Here lies Auguste Henri Bouillaud, buried as a hero in a military cemetery in north eastern France.

 

Bouillaud gave his life in defence of his country some 104 years ago, during World War One, so let us now examine his sacrifice in the context of ‘the war to end all wars.’ (www.youtube.com/watch?v=fFuOFTp9zeE)

 

Press commentary on France’s 1914 war aims (encyclopedia.1914-1918-online.net/article/war_aims_and_wa...).) was banned, with all energies directed to keeping the population onside for the “the war of justice and lawfare.”

 

This largely centred on securing national borders against the Prussian threat and recovering Alsace-Lorraine, a resonant theme after decades of turbulence on the eastern frontier.

 

The appeal to national survival and salvation through the defeat of a feared enemy, was useful in neutralising any further examination of how a successful outcome to the war could advance France’s colonial ambitions, its wish to access greater supplies of raw materials and its desire for a new European order.

 

France’s war aims evolved over the course of the global conflict. After Russia was convulsed by revolution and civil war, the country’s political class came out in support of “democracy as a condition for peace.”

▶ **Stored rows**

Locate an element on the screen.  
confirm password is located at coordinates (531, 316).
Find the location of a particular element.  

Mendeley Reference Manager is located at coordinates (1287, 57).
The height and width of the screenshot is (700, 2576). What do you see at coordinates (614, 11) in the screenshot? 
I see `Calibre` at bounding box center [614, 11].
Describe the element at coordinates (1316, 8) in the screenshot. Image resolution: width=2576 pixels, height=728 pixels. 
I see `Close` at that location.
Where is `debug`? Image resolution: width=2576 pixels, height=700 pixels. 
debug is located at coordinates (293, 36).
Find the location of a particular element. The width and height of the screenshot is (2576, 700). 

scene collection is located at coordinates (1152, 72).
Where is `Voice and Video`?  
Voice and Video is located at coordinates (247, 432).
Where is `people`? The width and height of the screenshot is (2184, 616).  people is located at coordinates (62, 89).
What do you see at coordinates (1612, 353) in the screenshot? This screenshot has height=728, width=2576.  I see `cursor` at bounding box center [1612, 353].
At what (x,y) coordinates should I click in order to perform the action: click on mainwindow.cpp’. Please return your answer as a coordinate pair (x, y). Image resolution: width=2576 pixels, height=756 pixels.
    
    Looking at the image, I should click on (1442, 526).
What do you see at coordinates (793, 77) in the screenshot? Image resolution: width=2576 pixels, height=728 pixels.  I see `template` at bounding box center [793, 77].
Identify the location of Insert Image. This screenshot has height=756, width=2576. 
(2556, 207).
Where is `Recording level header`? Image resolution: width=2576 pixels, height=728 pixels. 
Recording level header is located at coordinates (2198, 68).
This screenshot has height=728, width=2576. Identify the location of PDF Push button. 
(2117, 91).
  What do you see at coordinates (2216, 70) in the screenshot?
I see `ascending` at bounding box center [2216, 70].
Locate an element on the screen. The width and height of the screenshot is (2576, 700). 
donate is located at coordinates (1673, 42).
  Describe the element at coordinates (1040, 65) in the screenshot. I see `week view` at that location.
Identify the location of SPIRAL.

▶ **Work to do**
Continue the passage on Auguste Henri Bouillaud and France's war aims in World War One, starting after its last sentence. The data is separate material and has no connection to the passage on Auguste Henri Bouillaud and France's war aims.

▶ **The output**
‘Make war to make democracy’ has become a familiar refrain ever since, as the invasion of Iraq (www.youtube.com/watch?v=jc7xA2veD4Y) and the “liberation” of Grenada (www.youtube.com/watch?v=wfLGDxnRH-Q) amply demonstrate.

 

These examples of statecraft reveal the ease with which our masters turn ploughshares into swords on the basis that more killing keeps us safer (www.youtube.com/watch?v=lM0H-x5BRB4).

 

In the post-Vietnam era of volunteer armies and mercenaries employed by military contractors, lethal violence and war-making have never been easier, nor more politically-expedient.

 

Moreover, the ‘war business’ is now backed by five centuries of detailed experience showing just how conflict boosts Western economies.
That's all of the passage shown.